How to complete this task → Go over the data and keep only the lines that include "screenshot".
━━━━━ Data to use ━━━━━
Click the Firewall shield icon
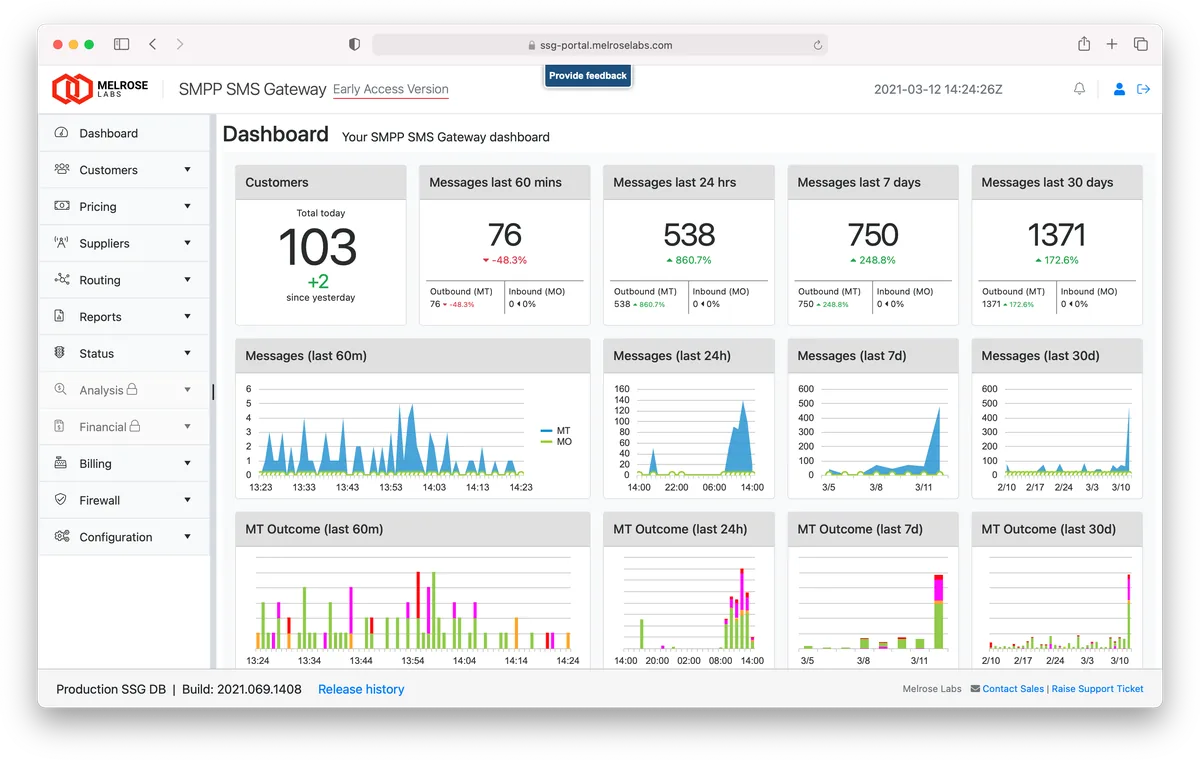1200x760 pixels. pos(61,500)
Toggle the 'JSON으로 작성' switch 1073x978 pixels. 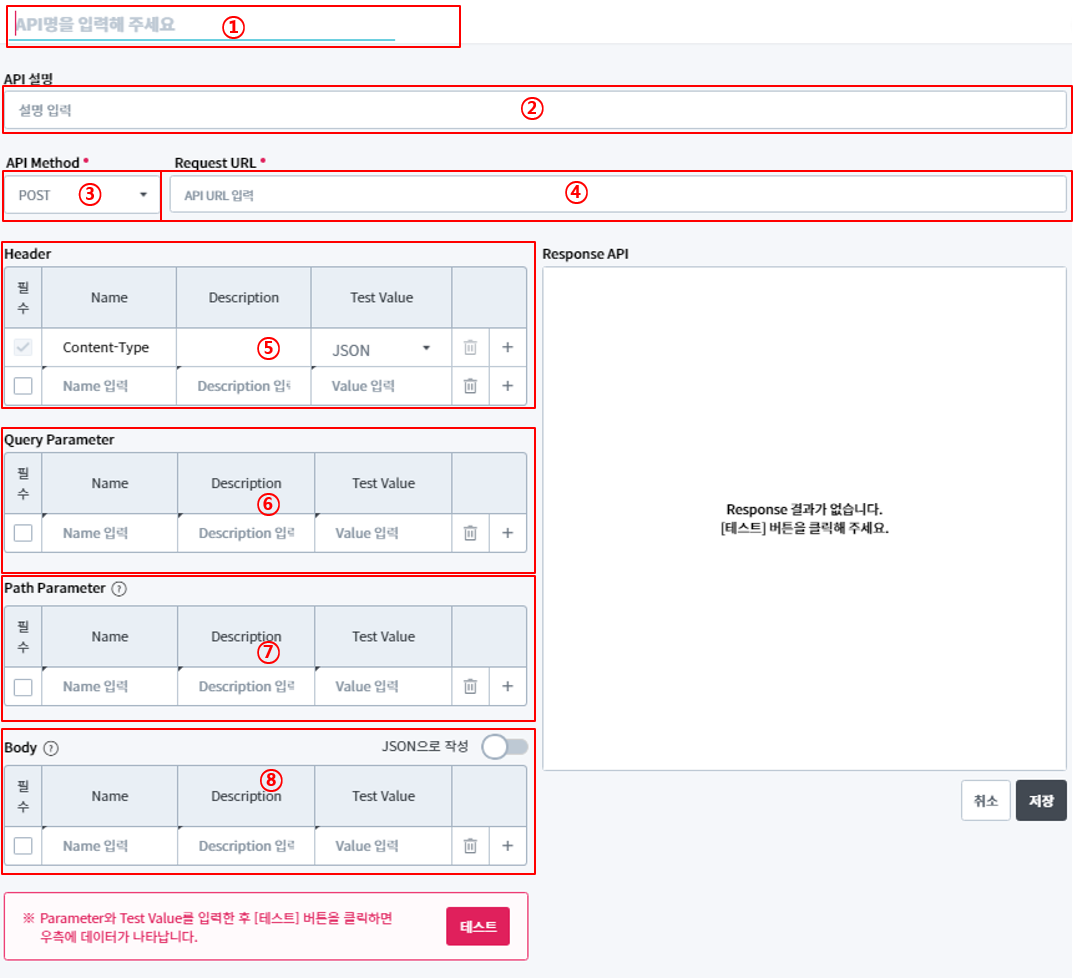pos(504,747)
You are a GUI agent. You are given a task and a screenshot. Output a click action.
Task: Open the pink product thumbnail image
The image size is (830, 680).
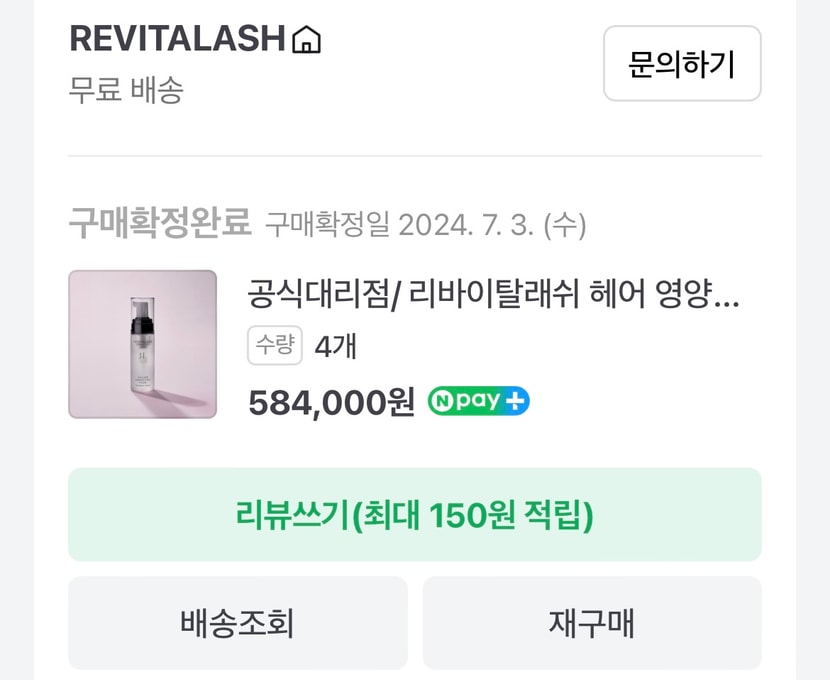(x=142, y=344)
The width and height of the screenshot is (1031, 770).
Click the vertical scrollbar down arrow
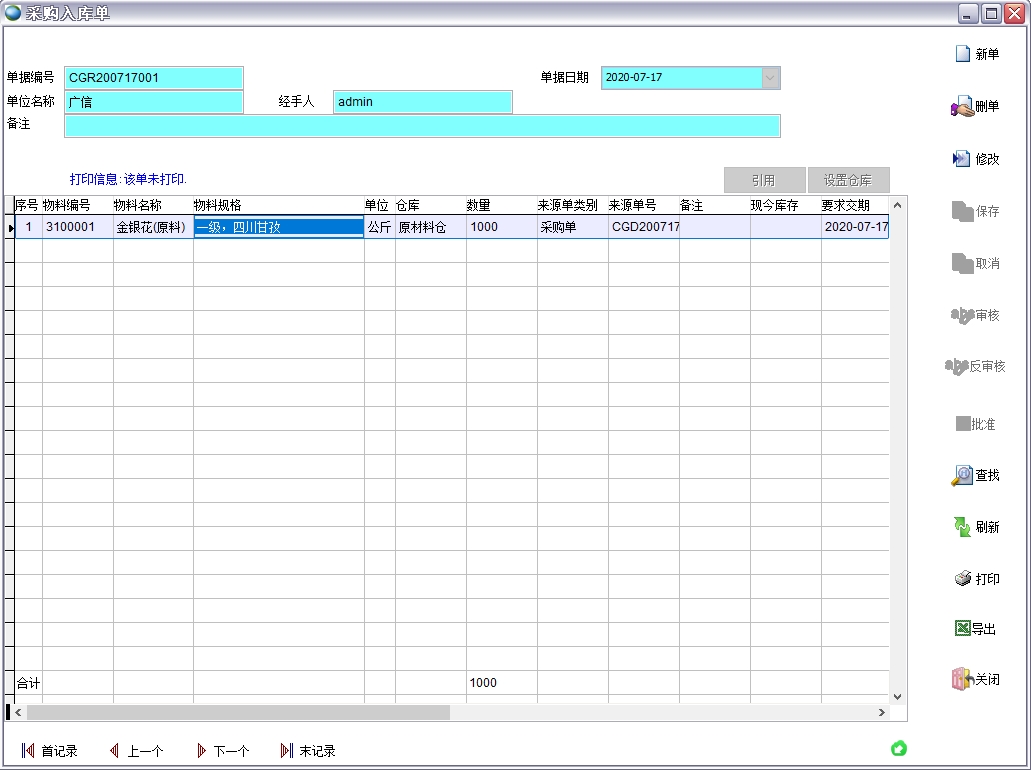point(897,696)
━━━━━
Answer space →
You are a GUI agent. You are given a task and a screenshot. Output a click action.
The width and height of the screenshot is (1031, 770).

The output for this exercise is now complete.